If the school district is provisioning devices, then much of this can be achieved using a mobile device management (MDM) solution. “It makes the roll-out process a lot easier. It also makes securing and controlling the devices much easier, whether they are on the internal network, at home or on other networks,” McNamee says.
An MDM solution also helps reduce the district’s liability. “As long as you put an MDM solution or app on the device, use best practices from that MDM vendor, and do your due diligence, I don’t think anybody would fault [the school] if a kid found a way around [the MDM solution] in a one-off instance. It would be negligent if the school didn’t put MDM on the device and a student used it however they wanted,” McNamee adds.
It’s also important to make sure your MDM solution supports all platforms, whether iOS, Android or Windows. In Finstrom’s case, this means using more than one tool. “I have to be nimble and flexible with the tools I use. Not one MDM solution is going to meet all my needs. I have multiple solutions. That seems unwieldy to some people, but to me that’s the normal course of action,” he says.
McNamee also suggests looking for a tool that provides the ability to set up different security profiles. “When the device is at school you may not need to secure it as tightly because you have built-in security on the wireless and wired networks and a firewall on the Internet.
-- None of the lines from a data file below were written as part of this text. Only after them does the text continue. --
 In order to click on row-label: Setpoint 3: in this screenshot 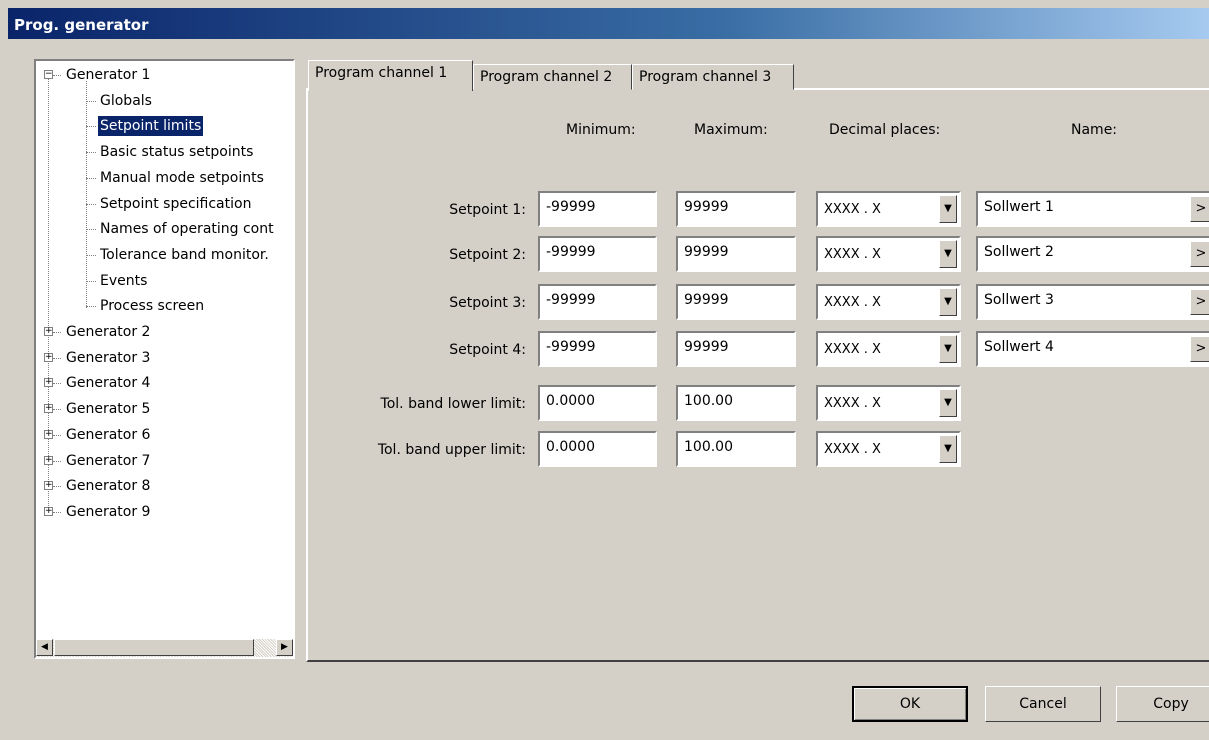, I will do `click(488, 303)`.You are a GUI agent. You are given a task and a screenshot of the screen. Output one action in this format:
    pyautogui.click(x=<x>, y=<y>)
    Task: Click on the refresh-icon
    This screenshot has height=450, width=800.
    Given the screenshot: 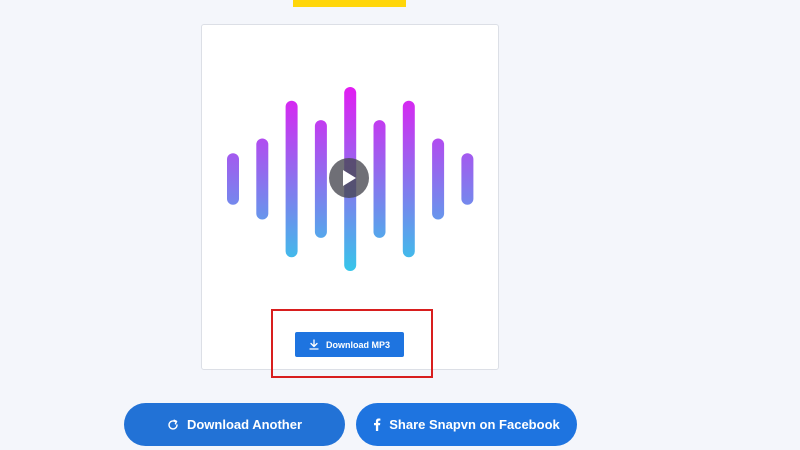 What is the action you would take?
    pyautogui.click(x=173, y=425)
    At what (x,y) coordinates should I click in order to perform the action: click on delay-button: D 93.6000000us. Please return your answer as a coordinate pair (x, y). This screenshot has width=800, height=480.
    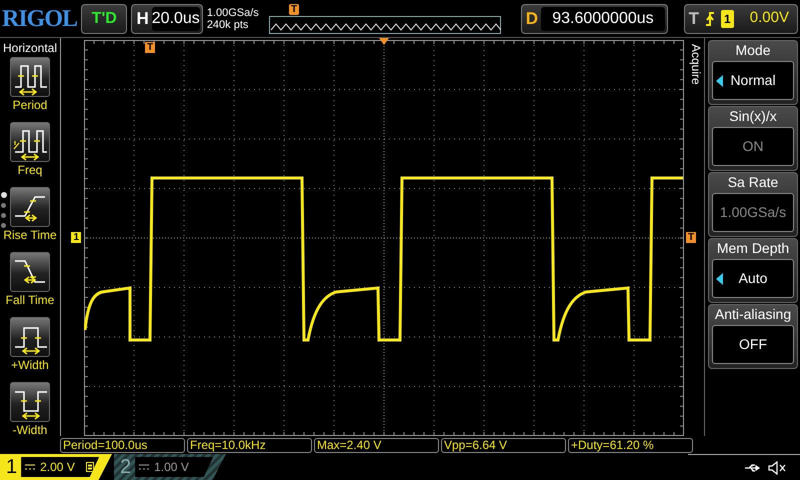
    Looking at the image, I should click on (594, 19).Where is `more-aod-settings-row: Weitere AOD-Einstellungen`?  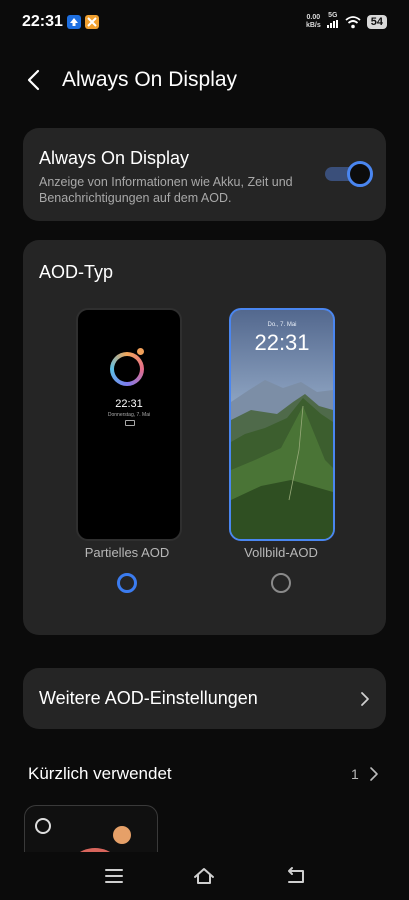
more-aod-settings-row: Weitere AOD-Einstellungen is located at coordinates (204, 698).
But when a student goes home, on the network, you don’t know what that environment is like so you need to lock it down even more.”
How to Manage BYOD
While MDM is a must-have for district-owned and -provisioned devices, it doesn’t solve the challenge of managing student-owned devices in a BYOD environment. “I don’t install anything on a student or parent device. That is purposeful. That is not my device. I may have management concerns, but I don’t have licensing availability. Many licenses don’t allow us to install on student owned devices,” Finstrom says.
In addition to licensing issues, schools don’t want the responsibility. “As soon as an MDM app is on the device, it becomes [the district’s] problem, and they have to support it,” McNamee says. “They’ll be getting the call to fix it if something goes wrong.”
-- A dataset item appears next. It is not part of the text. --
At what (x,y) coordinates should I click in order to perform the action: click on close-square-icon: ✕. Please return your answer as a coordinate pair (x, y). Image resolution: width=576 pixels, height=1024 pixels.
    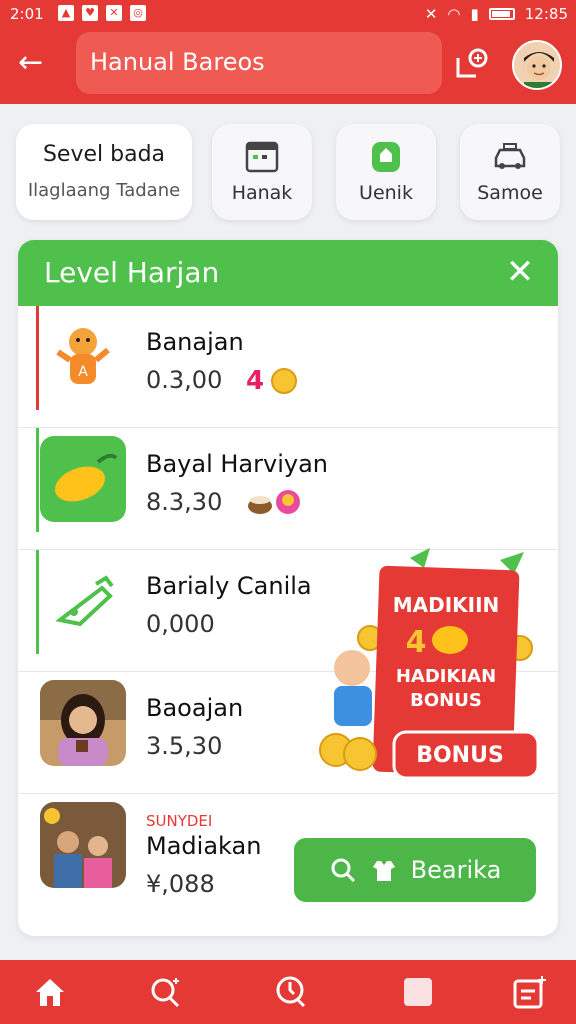
    Looking at the image, I should click on (114, 13).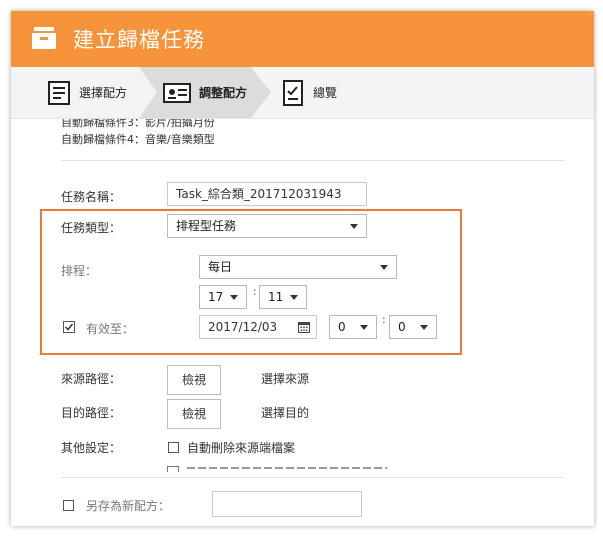 This screenshot has width=603, height=536. What do you see at coordinates (216, 297) in the screenshot?
I see `hour-value: 17` at bounding box center [216, 297].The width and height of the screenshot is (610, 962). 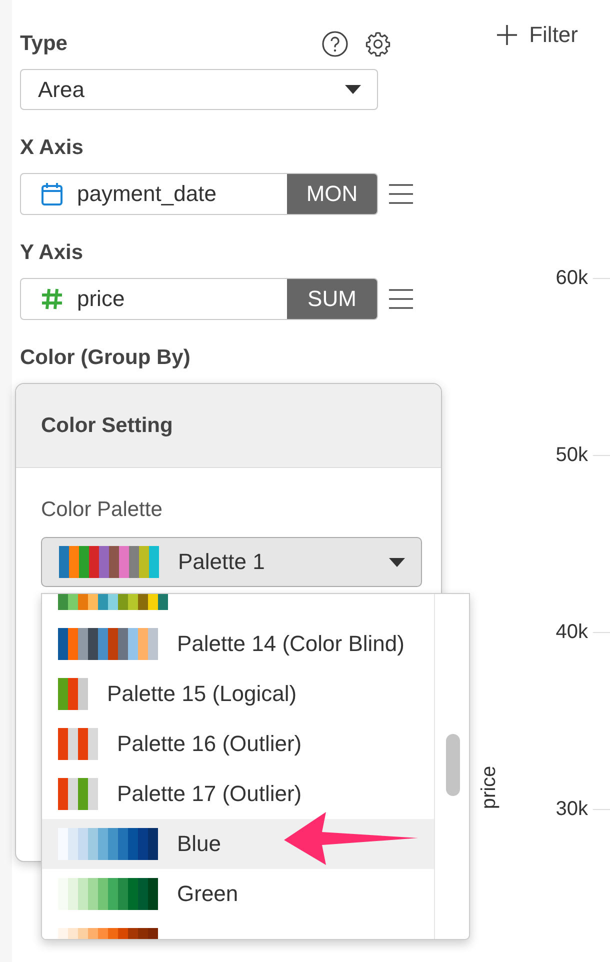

Because IT lacks visibility into student-owned devices, IT managers can’t fully know what they’re getting into once BYOD goes live. However, schools that successfully manage BYOD typically use a wireless solution and some sort of web content and malware filtering on the firewall to lock down the access BYOD devices have on the school’s network. While the idea of going BYOD may seem a bit like entering the wild west, it doesn’t have to be that way if you do your due diligence and really prepare.
“From a security standpoint, if you have the infrastructure in place to lock things down, BYOD is not a challenge or a threat,” McNamee says. “If you don’t have the infrastructure in place, BYOD can be a big headache.”